START TEXT BLOCK

The arrival of the 300,000 tonnes of imperfect fruit and vegetables follows a relaxation in specifications from buyers, such as supermarkets, who agreed to the changes after a year of high rainfall and minimal sun left farmers harvesting smaller, imperfect-looking produce.
Farmers have applauded the decision. “Supply is very short so a sensible approach to specifications that allows more perfectly edible fruit through supermarket doors is welcomed,” said Ali Capper, an apple grower from Worcestershire.
Concessions included an early move by Waitrose supermarkets to accept shorter carrots and smaller strawberries; the Wm Morrison chain followed, incorporating smaller than usual broccoli stems, leeks, sprouts and other produce in its “value” ranges. J Sainsbury said it would use all fruit and vegetable that met regulations and stood up on taste in ready-prepared salads and meals.
Growers surveyed by the National Farmers Union believe that an additional 15 per cent of crops has been accepted by retailers this year, compared with other growing seasons.
“In accepting to buy weather-blemished and wonky produce this season, shoppers are sending a very clear message that they are happy to eat food that may not pass a beauty contest but still tastes great,” said Hayley Campbell-Gibbons, NFU chief horticulture and potatoes adviser.

END TEXT BLOCK
START DATASET EXTRACT

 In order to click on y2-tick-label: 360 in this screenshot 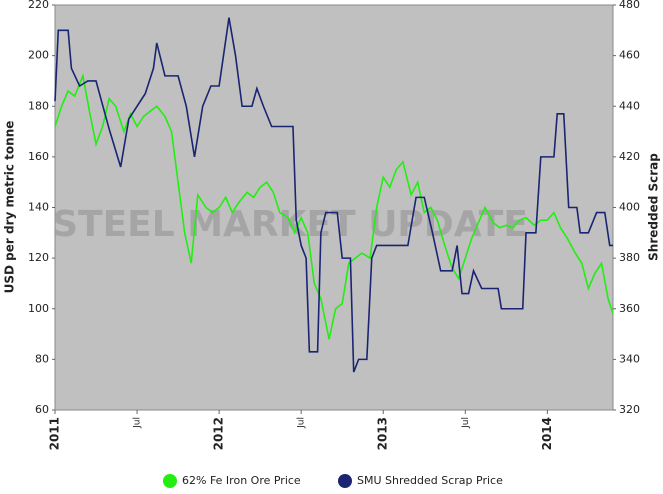, I will do `click(630, 308)`.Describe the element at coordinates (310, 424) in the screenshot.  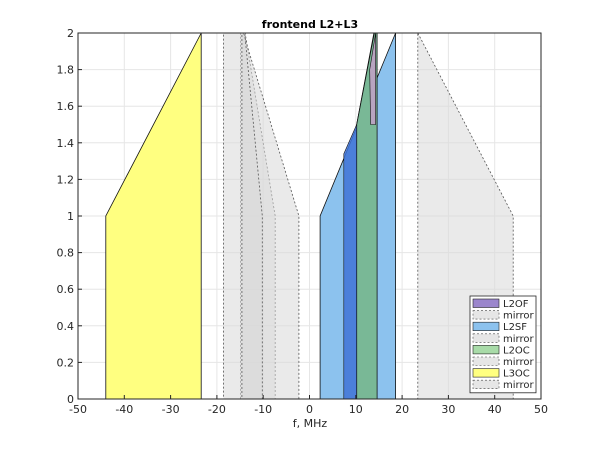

END DATASET EXTRACT

→ **EXERCISE AIM**
In the passage on imperfect fruit and vegetables, which supermarket agreed to accept shorter carrots and smaller strawberries?

→ **TASK ANSWER**
Waitrose